Para variar, excelente texto, Sérgio. Essa questão de criticar “para aparecer” sempre me incomodou. Por outro lado, também acho ridículo elogiar qualquer coisa (no caso, livros)porque todos o fazem. Não gostei de “O Vermelho e o Negro” e nem de “Moby Dick”, mas já li o suficiente sobre ambos para entender porque tantos os amam.
Uma das coisas que mais me incomoda na crítica literária em geral(e nos blogs, cadernos literários, etc) são aqueles que não conseguem disfarçar a intenção egocêntrica por trás de certas críticas negativas. Dá até para imaginar: a sombrancelha levantada, o sorriso irônico e antevisão do “impacto” ao soltar o petardo insincero.
Poderia desfiar aqui uma lista de “unanimidades”, literárias ou não, que não me apetecem. Mas logo me vem à cabeça o prazer que se tem aqui no Brasil de se pixar o sucesso, seja de quem for, apenas por esporte. Então, deixa pra lá.
Sérgio,
Lá vou eu incorrer de novo na heresia: a mesma pedrada que você diz ter sido lançada no Ulisses pelo Roddy Doyle, eu a arremessaria no Grande Sertão: Veredas. O livro é bom, mas seria muito melhor se tivesse sido submetido à tesoura severa de um bom editor.
Sou uma mediocridade, reconheço, mas não procuro a esmola de alguns minutos de fama.
Algo curioso que constatei: posso falar mal de Shakespeare, de Cervantes, de Tolstoi, de James Joyce; posso reclamar do Machado de Assis, do Graciliano Ramos, do Jorge Amado. Ninguém me repreende por isso. Mas se ouso criticar o Guimarães Rosa, sou mais espancado que o Judas em véspera de Páscoa.
Vale
Sérgio, gosto muito do ‘Gatsby’, que considero um dos grandes livros do século passado. Sobre o texto do Sacks, penso que se refere a um velho impasse: a sempre complicada questão de gosto. Tanta coisa por aí que chamam de “gênio” e “essencial” mas que classifico como “engodo” e “superestimado”. E vice-versa. Pouco tempo depois do lançamento de ‘Gatsby’, o severo H.L. Mencken escreveu uma resenha um tanto cética: http://fitzgerald.narod.ru/critics-eng/mencken-gg.html.

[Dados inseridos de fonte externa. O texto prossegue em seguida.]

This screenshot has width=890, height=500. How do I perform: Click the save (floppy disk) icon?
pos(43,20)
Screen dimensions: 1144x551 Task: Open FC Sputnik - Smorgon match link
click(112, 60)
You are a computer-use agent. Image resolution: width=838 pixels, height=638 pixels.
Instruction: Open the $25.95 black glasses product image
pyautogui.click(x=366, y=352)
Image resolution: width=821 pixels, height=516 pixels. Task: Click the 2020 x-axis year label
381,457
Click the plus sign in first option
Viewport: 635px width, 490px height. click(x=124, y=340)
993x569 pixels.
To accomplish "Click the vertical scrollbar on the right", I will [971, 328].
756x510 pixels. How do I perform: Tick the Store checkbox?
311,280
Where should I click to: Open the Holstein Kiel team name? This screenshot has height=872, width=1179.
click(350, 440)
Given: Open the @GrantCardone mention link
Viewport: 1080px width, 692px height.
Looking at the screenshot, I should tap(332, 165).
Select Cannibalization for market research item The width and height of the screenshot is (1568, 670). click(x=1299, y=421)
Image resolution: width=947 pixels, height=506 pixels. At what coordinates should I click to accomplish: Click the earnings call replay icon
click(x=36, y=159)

O iconoclasta é um tipo fundamental.
Muito bom o último parágrafo. Há algumas críticas bem curiosas. Se bem lembro, Goethe detestava Dante, Paul Valéry achava chata a Odisseia, Nabokov criticou bastante Dostoiévski, T S Eliot disse que Hamlet era a Monalisa da literatura, etc. E mesmo alguns elogios são suspeitos. O próprio Eliot, dizem por aí, talvez nem tenha lido todo o Ulysses, mas o exaltou mesmo assim. Este último, aliás, bem pode ter melhorado com uma boa edição. Quem me fez gostar, embora não totalmente, de Ulysses, foram justamente alguns críticos. Quando tentei ler o livro pela primeira vez me senti enganado. Tinha a sensação de que estava diante de uma antologia de comentários de blogs.